V. BOZMA VE BOZMADAN SONRAKİ YARGILAMA SÜRECİ

A. Bozma Kararı

Bölge Adliye Mahkemesinin 04.11.2021 tarih ve 2020/1070 Esas 2021/2021 Karar sayılı kararının süresi içinde davacı ve asli müdahiller vekili tarafından temyiz edilmesi üzerine Dairenin 10.10.2023 tarih ve 2022/386 Esas 2023/5358 Karar sayılı kararı ile; davacıların dava konusu 110 ada 6 parsel sayılı taşınmazın yarı payının mirasbırakanları ...’a ait olduğu halde kadastro çalışmaları sırasında taşınmazın tamamının davalı ... adına tespit ve tescil edildiğini ileri sürerek tapu iptali ve tescil isteğinde bulunduğu, muris ...’ın davacılar dışında kalan tüm mirasçılarının da davaya asli müdahil olarak katıldığı ve asli müdahale taleplerinde taşınmazın mirasbırakanları ...’ye ait olduğunu belirterek davacılar ve kendileri adına tescil talebinde bulundukları, bu durumda eldeki davada dava dışı mirasçı bulunmadığı; davacıların ve asli müdahillerin talepleri birlikte değerlendirildiğinde mirasbırakan ...’den gelen taşınmaz için tereke adına talepte bulunulduğunun açık olduğu, bu nedenle, eldeki davada davacıların aktif dava ehliyetlerinin bulunduğu gözetilerek İlk Derece Mahkemesi tarafından verilen ret kararının esasa ilişkin inceleme yapılarak sonucuna göre bir karar verilmesi gerektiği belirtilerek Bölge Adliye Mahkemesi kararının bozulmasına karar verilmiştir.

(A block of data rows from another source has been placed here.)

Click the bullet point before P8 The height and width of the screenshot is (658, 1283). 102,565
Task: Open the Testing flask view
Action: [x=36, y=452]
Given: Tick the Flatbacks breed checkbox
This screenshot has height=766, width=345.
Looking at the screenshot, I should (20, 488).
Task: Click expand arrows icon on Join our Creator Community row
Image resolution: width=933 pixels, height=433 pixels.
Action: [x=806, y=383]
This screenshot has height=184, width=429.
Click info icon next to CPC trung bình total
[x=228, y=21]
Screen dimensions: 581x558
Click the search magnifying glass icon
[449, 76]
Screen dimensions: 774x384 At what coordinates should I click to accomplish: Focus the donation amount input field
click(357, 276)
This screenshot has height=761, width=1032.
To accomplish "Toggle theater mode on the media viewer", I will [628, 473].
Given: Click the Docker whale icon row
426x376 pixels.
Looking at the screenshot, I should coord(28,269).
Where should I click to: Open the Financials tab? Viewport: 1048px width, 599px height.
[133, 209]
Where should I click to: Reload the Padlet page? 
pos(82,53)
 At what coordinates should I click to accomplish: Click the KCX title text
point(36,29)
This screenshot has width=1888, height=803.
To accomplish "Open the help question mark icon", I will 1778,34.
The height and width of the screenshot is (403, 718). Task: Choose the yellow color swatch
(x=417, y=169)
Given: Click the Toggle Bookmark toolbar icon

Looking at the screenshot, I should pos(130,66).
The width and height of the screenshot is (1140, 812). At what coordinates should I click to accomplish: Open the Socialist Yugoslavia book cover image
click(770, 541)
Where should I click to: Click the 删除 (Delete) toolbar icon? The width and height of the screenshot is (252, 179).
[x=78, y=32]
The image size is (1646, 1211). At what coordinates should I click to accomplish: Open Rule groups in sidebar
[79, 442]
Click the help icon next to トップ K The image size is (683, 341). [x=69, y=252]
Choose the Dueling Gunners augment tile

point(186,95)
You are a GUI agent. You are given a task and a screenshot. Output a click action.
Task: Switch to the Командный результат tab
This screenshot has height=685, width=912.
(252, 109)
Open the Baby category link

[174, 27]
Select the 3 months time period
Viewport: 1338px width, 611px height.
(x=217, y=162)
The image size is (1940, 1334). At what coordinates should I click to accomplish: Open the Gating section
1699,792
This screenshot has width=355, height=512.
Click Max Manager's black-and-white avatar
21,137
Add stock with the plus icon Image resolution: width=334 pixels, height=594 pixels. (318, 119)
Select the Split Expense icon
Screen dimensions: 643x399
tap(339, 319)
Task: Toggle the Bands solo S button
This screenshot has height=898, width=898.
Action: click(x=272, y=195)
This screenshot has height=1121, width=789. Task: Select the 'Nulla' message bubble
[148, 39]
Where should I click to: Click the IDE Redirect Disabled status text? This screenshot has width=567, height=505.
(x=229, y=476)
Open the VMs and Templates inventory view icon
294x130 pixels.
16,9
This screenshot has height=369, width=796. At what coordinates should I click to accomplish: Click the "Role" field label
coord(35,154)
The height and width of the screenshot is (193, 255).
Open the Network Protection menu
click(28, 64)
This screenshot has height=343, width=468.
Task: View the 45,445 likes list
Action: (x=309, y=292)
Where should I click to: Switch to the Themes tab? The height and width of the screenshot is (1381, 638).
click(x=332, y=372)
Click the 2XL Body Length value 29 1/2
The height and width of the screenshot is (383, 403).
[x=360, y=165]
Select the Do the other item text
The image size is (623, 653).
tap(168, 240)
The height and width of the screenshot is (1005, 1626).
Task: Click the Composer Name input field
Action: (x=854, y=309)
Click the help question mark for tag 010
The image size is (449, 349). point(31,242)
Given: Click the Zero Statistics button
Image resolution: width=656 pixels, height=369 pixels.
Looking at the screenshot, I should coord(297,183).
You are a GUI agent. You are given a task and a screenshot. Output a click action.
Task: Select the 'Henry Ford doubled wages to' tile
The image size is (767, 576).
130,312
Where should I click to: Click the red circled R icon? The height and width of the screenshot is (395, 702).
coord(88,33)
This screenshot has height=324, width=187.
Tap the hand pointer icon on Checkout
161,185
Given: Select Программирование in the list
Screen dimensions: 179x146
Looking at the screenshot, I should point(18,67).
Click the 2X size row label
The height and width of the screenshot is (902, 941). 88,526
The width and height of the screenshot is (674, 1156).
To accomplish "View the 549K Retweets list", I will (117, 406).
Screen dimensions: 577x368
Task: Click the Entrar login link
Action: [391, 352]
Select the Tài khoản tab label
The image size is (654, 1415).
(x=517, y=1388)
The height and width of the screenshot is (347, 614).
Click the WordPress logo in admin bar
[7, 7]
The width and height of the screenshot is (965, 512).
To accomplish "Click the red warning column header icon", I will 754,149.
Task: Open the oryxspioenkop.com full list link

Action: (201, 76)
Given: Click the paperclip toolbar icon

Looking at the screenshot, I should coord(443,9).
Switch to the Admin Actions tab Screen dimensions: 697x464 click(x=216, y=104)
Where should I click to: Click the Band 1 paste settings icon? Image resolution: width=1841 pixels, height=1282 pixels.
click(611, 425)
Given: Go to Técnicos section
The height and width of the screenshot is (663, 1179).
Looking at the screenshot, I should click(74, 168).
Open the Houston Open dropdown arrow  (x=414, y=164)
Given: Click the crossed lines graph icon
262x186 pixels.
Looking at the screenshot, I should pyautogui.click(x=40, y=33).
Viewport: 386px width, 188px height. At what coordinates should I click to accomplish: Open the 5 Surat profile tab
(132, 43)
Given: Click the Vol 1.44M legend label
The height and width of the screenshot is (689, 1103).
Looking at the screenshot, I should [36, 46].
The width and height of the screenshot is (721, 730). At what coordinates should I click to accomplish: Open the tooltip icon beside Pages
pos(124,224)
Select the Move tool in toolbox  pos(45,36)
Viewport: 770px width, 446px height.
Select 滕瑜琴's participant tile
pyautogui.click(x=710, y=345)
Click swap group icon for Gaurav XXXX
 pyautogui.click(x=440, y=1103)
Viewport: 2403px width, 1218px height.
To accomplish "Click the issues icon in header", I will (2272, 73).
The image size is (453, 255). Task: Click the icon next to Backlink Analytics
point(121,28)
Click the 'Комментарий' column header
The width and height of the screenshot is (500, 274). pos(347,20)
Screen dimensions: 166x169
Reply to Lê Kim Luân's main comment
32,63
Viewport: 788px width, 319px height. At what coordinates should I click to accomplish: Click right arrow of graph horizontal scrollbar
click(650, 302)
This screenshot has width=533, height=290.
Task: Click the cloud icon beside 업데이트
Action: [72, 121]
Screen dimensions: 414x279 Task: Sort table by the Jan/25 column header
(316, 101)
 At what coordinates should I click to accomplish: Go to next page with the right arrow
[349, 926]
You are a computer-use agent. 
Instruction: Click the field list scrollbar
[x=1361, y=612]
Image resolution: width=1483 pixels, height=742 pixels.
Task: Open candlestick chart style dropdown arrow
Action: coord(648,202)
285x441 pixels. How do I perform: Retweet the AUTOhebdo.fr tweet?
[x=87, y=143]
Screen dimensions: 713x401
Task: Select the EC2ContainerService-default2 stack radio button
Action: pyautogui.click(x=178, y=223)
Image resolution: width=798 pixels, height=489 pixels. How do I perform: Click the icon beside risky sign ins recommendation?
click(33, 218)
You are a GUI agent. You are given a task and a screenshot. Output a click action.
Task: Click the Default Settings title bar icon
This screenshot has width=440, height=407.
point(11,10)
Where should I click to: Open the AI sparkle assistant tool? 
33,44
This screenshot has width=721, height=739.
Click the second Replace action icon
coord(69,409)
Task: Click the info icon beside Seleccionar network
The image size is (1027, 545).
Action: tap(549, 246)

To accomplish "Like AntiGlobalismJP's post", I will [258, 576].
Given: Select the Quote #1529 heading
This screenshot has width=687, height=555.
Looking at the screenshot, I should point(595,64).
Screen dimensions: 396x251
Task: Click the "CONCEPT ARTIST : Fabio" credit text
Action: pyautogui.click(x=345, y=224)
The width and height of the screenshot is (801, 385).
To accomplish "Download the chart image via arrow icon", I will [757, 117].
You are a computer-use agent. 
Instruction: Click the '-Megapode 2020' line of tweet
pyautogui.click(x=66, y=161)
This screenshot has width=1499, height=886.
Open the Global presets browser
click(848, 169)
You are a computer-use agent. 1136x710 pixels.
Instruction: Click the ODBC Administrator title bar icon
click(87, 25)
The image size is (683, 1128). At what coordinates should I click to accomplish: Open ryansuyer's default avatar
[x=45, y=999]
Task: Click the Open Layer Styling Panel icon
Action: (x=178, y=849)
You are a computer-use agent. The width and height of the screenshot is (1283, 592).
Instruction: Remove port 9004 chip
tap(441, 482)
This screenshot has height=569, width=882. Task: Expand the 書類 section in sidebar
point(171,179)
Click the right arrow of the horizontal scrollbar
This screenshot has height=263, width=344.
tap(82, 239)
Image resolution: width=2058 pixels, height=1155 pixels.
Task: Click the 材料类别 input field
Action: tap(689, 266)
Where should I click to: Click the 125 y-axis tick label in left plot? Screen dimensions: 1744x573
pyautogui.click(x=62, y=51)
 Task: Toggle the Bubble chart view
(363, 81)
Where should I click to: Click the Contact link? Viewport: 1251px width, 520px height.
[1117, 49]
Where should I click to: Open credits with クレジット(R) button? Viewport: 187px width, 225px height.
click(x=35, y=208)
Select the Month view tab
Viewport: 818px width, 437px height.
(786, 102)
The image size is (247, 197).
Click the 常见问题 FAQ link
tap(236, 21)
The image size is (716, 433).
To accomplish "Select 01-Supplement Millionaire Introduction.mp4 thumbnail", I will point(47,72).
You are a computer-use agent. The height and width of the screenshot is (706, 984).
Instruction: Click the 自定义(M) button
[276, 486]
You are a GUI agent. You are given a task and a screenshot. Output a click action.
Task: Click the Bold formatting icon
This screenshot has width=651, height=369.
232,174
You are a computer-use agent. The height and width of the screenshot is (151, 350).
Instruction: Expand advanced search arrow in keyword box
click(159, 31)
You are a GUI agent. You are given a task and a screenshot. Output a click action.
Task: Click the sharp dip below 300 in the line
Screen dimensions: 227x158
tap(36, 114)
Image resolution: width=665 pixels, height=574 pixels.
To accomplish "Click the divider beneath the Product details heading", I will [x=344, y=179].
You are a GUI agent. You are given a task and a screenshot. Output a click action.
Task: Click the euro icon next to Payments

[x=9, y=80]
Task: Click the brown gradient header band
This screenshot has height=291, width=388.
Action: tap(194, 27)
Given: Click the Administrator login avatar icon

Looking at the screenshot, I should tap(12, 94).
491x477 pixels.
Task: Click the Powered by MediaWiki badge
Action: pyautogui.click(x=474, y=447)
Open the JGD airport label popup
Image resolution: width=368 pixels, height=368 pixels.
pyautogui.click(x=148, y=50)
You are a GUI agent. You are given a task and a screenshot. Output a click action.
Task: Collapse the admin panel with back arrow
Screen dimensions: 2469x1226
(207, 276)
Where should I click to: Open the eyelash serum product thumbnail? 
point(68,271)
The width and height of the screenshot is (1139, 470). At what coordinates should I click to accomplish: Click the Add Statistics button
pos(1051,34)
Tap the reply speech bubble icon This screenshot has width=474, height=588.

B. Bozmaya Uyularak Verilen Karar

Bozmaya uyularak yapılan yargılama sonucunda, Bölge Adliye Mahkemesinin yukarıda tarih ve sayısı belirtilen kararı ile; dosya arasına celp edilen Nazımiye Asliye Hukuk Mahkemesinin 2018/33 esas sayılı dosyasında dava dışı 110 ada 7 parsel sayılı taşınmaza ilişkin olarak eldeki davanın davacıları ... ve ... tarafından tapu kayıt maliki... aleyhine açılan tapu iptali ve tescil davasında eldeki davanın davalısı ... tarafından 08.10.2019 havale tarihli dilekçe ile 110 ada 7 parsel sayılı taşınmaz üzerinde hak iddiasında bulunularak söz konusu dosyaya asli müdahil olunduğu, Mahkemece yapılan yargılama neticesinde ise asli müdahil ...'ın davasının kabulü ile 110 ada 7 parselin davalı... adına kayıtlı olan tapu kaydının iptali ile dosya kapsamında mevcut fen bilirkişi raporu ekinde mevcut krokide (B) harfi ile gösterilen 152,76 m² lik kısmının ifraz edilerek asli müdahil ... adına tapuya kayıt ve tesciline karar verildiği ve söz konusu kararın 10.06.2022 tarihinde kesinleştiği, bu haliyle taraflar arasında geçerli bir taksimin varlığı kabul edilse bile davalı ... tarafından taksime konu edilen ve davalılar murisi ...'a bırakıldığı savunulan dava dışı 110 ada 7 parsel sayılı taşınmaz üzerinde hak iddiasında bulunulması suretiyle asli müdahil olunması ve Mahkemece yapılan yargılama neticesinde lehine tescil kararı verilmiş olması nazara alındığında taraflar arasındaki taksimin bozulduğunun kabulünün gerekeceği, hal böyle olunca dava konusu 110 ada 6 parsel sayılı taşınmazda davalı ... ve davacılar murisi ...'ın eşit bir şekilde pay sahibi olacakları belirtilerek davanın kabulüne karar verilmiştir.

VI. TEMYİZ

A. Temyiz Sebepleri

1. Bölge Adliye Mahkemesinin yukarıda tarih ve sayısı belirtilen kararına karşı davalı vekili tarafından temyiz başvurusunda bulunulmuştur.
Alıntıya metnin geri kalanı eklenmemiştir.